Однажды, когда у Рябовых был званый вечер, на котором были и Хмаровы, Наталья Александровна отозвала Варвару Кирилловну в кабинет к своему мужу. Там она и Евдоким Степанович Рябов, горячась, перебивая друг друга, рассказали ей, что швея Лизавета совсем не Лизавета, а та самая Александра Самсонова, которая была знакома с Евгением еще в Сарыни.
Варвара Кирилловна была ошеломлена этим открытием. Как всегда, свое огорчение она выразила в формах преувеличенных и неестественных. Рыдая театрально, закатывая глаза под лоб, она разыграла патетическую сцену. Рябовы утешали ее и соболезновали.
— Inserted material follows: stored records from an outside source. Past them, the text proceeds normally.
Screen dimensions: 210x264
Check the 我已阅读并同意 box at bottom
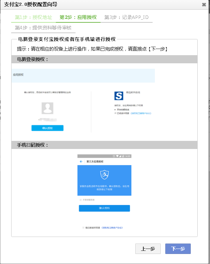point(83,228)
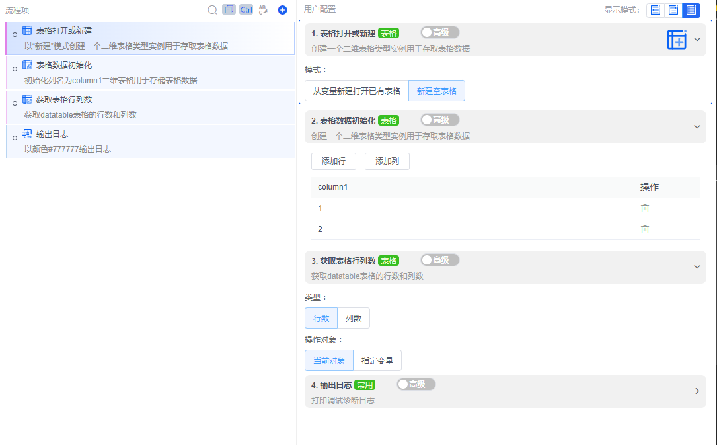Image resolution: width=717 pixels, height=445 pixels.
Task: Click the blue plus icon to add a step
Action: click(282, 9)
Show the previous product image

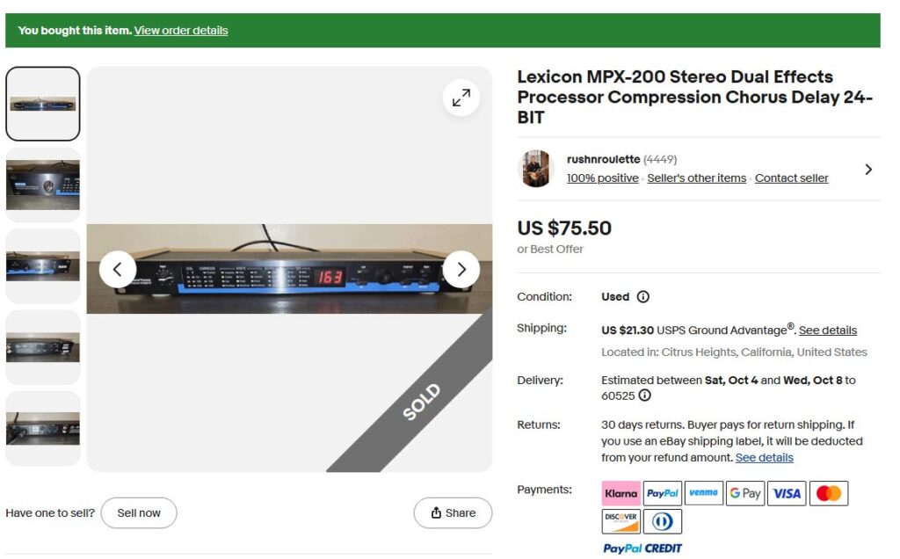117,269
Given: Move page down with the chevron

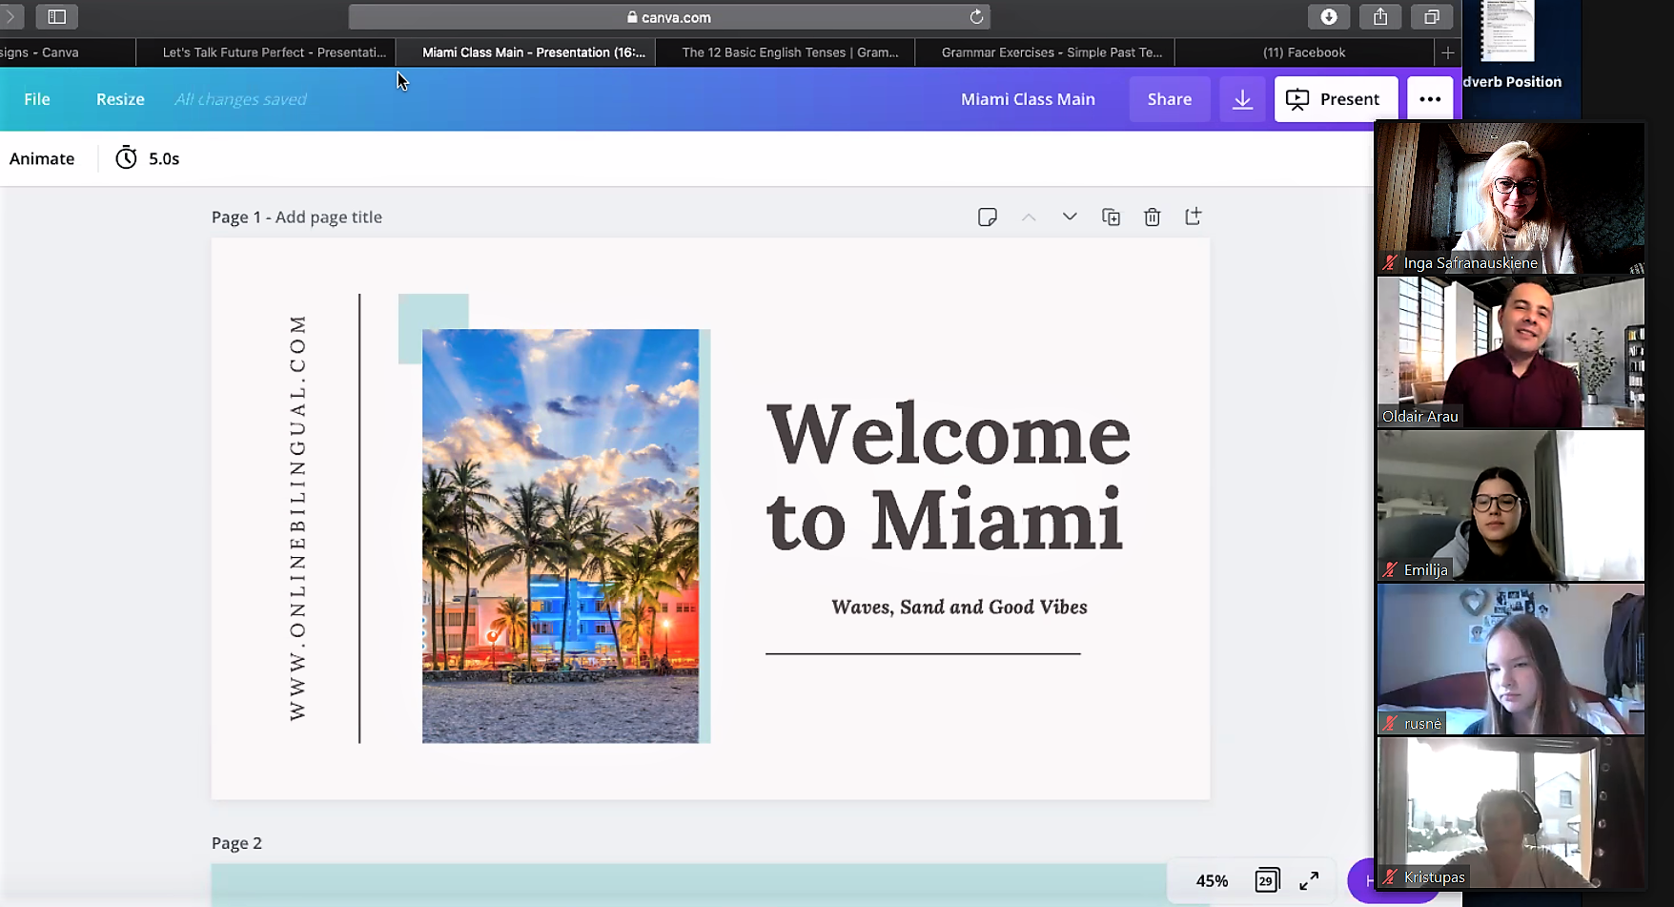Looking at the screenshot, I should pyautogui.click(x=1070, y=217).
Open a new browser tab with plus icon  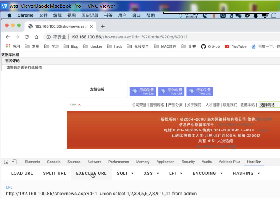pos(103,26)
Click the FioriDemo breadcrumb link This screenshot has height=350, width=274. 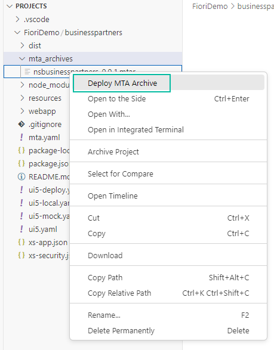(x=210, y=6)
Но под их утешениями сквозило злорадство.
– Вы так добры и доверчивы! – говорила Наталья Александровна таким тоном, словно доброта и доверчивость – очень непохвальные качества.
– С этими людьми нельзя так! – наставительно говорил Евдоким Степанович. – Им нельзя верить ни на грош.
– Но она принесла мне аттестат от генеральши Страховой, – говорила Варвара Кирилловна.
– Надо было справиться у генеральши, – сказал Евдоким Степанович.
Варвара Кирилловна восклицала:
– Могла ли я думать, что за мою доброту и великодушие мне так отплатят! Такою низостью! Такою черною неблагодарностью!
Условились Евгению пока ничего не говорить. Только позвали Марию, чтобы дать ей необходимые указания относительно того, как держать себя пока с братом и с этою ужасною особою. А вместе с Мариею пришла и Катя: ведь она уже знала, о чем говорят в отцовом кабинете. Евгений был сегодня с нею любезен, но она чувствовала его скрытую холодность, и ей было больно, что во весь вечер он ни разу не пошутил с нею.
Увидя входящих барышень, Варвара Кирилловна ахнула, схватилась за сердце, вскочила с кресла, пошатнулась, опять села и, собрав такими штуками на себе общее внимание, воскликнула трагическим голосом:
– Бедные мои девочки! Если бы вы знали, какое горе, какой стыд!
– Я уже знаю, – тоненьким голоском сказала Катя и заплакала.
– Мама, ради Бога, что случилось? – спрашивала Мария с видом испуганной.
Рассказали и ей.
Мария, подражая матери, плакала, и ломала руки, и повторяла:
– Какой ужас! Какой ужас!
Потом она обняла Катю и нежно целовала ее. Катя плакала, закрывая лицо платочком в сложенных горсточкою руках и говорила:
– Я ему все прощу, все прощу, только бы он меня не оставил, только бы он ко мне вернулся, только бы он прогнал эту ужасную девушку. Она ему не пара. Он с нею не будет счастлив. Если бы она была из нашего круга, я бы сама благословила их любовь и ушла бы в монастырь. Но я не хочу отдать его девушке низкого происхождения, обманщице.
– Ангел! Золотое сердце! – восклицали Варвара Кирилловна и Мария.
Наталья Александровна, тронутая словами дочери, заплакала, а Евдоким Степанович тяжело запыхтел и грузно отошел в сторону, показывая дамам покрасневшую толстую шею.